Durban, South Africa
In South Africa, ''Discrimination enjoys constant renewal while real and meaningful change is avoided.''
So says the president of the Black Sash women's organization, one of South Africa's leading human-rights groups.
The assessment, made at the group's recent annual meeting in this windy city, may act to tether rising expectations here. Speculation on the government's intentions on racial reform is rife now that the ruling National Party has just shed its most right-wing faction.
But comparing the government's record on race with its newer reformist-sounding pronouncements dispels any notion that the government is serious about reforming South Africa's apartheid system of racial separation, says Joyce Harris, Black Sash president.
Surveying what she sees as the highlights of government activity over the past year, Mrs. Harris says, ''The direction is always the same, toward more and more restrictions and less and less freedom.''
Particularly disturbing to Mrs. Harris is what she sees as a growing tendency on the part of white South Africans to accept rhetorical lip service to reform by the government, while they ''close their eyes to the deeds.''
The deeds she finds disturbing over the past year:
* The government's homeland policy picked up speed when the tribal state of Ciskei became what Pretoria calls an independent homeland.
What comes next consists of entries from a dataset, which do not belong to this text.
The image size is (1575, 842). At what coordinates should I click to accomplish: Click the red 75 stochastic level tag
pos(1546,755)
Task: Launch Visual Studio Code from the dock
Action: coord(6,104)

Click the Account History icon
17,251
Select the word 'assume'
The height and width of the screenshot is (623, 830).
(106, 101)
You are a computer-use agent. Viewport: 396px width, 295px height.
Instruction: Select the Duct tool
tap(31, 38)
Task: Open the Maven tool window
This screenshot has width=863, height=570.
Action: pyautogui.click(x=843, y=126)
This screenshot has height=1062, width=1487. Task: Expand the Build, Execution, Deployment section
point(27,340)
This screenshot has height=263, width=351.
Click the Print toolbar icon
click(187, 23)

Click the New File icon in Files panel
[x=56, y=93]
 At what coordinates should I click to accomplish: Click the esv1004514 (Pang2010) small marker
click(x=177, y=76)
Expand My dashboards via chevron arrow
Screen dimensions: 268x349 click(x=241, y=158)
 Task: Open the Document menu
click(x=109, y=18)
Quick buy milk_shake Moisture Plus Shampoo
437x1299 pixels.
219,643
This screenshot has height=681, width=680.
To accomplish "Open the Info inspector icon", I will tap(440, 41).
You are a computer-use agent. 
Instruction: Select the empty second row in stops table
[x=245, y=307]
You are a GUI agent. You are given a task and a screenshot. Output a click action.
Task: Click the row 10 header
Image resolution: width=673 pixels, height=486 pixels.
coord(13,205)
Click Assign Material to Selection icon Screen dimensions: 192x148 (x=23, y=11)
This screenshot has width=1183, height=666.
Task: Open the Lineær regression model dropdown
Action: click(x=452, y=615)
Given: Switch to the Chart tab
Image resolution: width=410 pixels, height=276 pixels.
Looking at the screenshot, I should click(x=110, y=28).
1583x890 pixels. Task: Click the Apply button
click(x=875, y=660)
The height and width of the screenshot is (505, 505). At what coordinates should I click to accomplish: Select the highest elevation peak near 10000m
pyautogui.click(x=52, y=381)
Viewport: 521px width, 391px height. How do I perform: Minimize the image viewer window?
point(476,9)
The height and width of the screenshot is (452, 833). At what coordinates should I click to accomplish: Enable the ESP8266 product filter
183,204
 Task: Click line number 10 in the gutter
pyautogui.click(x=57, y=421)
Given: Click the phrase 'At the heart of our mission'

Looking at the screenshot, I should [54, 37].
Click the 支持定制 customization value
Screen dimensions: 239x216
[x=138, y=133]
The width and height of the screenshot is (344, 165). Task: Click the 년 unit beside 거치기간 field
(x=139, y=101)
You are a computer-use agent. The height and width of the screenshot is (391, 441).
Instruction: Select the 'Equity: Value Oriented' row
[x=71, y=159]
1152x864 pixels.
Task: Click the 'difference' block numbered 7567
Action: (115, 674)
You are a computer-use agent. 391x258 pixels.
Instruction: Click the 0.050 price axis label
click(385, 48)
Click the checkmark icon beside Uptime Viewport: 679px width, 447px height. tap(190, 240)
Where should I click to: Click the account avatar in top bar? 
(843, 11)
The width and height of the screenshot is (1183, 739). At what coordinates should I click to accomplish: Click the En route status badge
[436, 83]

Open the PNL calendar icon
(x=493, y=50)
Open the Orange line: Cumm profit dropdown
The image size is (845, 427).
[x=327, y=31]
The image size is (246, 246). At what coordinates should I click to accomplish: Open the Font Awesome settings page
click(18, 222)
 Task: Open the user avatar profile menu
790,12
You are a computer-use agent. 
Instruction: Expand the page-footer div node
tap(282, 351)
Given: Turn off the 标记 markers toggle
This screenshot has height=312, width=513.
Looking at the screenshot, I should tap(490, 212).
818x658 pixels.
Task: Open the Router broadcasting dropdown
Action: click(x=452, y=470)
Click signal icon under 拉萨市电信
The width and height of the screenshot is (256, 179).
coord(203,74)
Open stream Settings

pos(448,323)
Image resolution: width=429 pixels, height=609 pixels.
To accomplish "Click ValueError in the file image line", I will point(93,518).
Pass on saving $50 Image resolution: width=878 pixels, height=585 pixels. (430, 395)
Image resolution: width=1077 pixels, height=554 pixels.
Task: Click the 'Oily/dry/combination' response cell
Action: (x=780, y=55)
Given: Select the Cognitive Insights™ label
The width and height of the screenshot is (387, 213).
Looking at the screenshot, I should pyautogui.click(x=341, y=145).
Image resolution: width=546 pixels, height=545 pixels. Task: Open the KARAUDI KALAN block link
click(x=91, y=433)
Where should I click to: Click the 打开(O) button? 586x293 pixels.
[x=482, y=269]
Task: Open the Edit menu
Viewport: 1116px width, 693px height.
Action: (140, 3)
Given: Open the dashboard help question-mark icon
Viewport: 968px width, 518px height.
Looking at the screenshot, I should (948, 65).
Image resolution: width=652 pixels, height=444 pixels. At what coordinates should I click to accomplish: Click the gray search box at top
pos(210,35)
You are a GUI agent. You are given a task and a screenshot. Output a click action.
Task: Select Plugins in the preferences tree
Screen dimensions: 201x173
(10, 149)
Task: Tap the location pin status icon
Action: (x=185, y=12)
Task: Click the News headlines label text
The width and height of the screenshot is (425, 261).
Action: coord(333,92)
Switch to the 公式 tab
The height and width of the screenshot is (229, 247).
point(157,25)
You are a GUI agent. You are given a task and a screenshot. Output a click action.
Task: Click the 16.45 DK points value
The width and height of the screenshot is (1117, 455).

It is the fourth such homeland.
Blacks, she notes, lose their South African citizenship when their state is designated as a homeland. With Ciskei's independence, the number of blacks losing South African citizenship rose to 9 million.
In Mrs. Harris's view, the homelands ''remain poor, nonviable, overcrowded, lacking in infrastructure, dumping grounds for the surplus people -- the old, the young, women . . . who are not needed in the white economy.''
Under government policy, all blacks are connected by language to so-called homelands, regardless of where they live. They become citizens of the new states.